Savepoints are manually triggered checkpoints, which take a snapshot of the program and write it out to a state backend. They rely on the regular checkpointing mechanism for this.
Savepoints are similar to checkpoints except that they are triggered by the user and don’t automatically expire when newer checkpoints are completed.
The alignment step may add latency to the streaming program. Usually, this extra latency is on the order of a few milliseconds, but we have seen cases where the latency of some outliers increased noticeably. For applications that require consistently super low latencies (few milliseconds) for all records, Flink has a switch to skip the stream alignment during a checkpoint. Checkpoint snapshots are still drawn as soon as an operator has seen the checkpoint barrier from each input.
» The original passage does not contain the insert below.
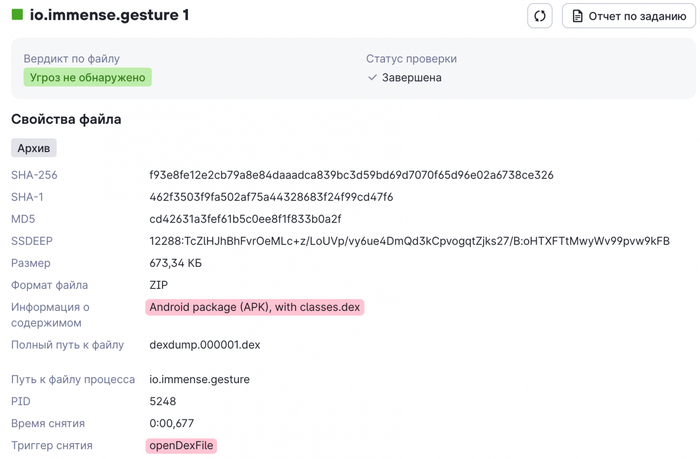Click the Android package (APK) highlighted tag

254,307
When the alignment is skipped, an operator keeps processing all inputs, even after some checkpoint barriers for checkpoint n arrived. That way, the operator also processes elements that belong to checkpoint n+1 before the state snapshot for checkpoint n was taken. On a restore, these records will occur as duplicates, because they are both included in the state snapshot of checkpoint n, and will be replayed as part of the data after checkpoint n.
Note Alignment happens only for operators with multiple predecessors
(joins) as well as operators with multiple senders (after a stream
repartitioning/shuffle). Because of that, dataflows with only embarrassingly
parallel streaming operations (map()
, flatMap()
, filter()
, …) actually
give exactly once guarantees even in at least once mode.
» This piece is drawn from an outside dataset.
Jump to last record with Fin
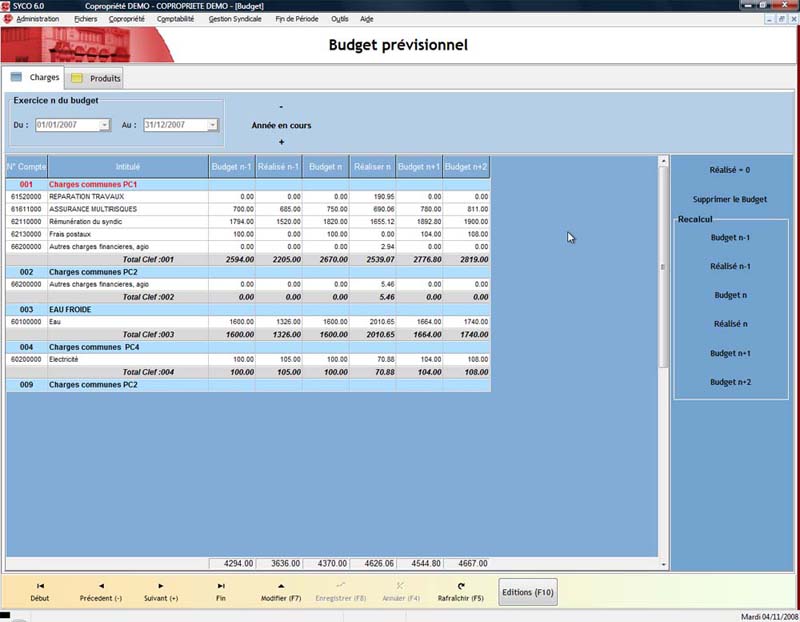220,586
Flink executes batch programs as a special case of streaming programs, where the streams are bounded (finite number of elements). A DataSet is treated internally as a stream of data. The concepts above thus apply to batch programs in the same way as well as they apply to streaming programs, with minor exceptions:
Fault tolerance for batch programs does not use checkpointing. Recovery happens by fully replaying the streams. That is possible, because inputs are bounded. This pushes the cost more towards the recovery, but makes the regular processing cheaper, because it avoids checkpoints.
Stateful operations in the DataSet API use simplified in-memory/out-of-core data structures, rather than key/value indexes.
The DataSet API introduces special synchronized (superstep-based) iterations, which are only possible on bounded streams. For details, check out the iteration docs.